## [YOUR TASK]
The expected output is each entry, given again exactly.

::: RECORDED DATA

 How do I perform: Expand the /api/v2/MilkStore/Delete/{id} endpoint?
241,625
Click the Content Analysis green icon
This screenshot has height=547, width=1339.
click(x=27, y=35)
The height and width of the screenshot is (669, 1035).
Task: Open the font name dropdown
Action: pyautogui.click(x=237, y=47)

::::::

## [TASK RESPONSE]
 How do I perform: Expand the /api/v2/MilkStore/Delete/{id} endpoint?
241,625
Click the Content Analysis green icon
This screenshot has height=547, width=1339.
click(x=27, y=35)
The height and width of the screenshot is (669, 1035).
Task: Open the font name dropdown
Action: pyautogui.click(x=237, y=47)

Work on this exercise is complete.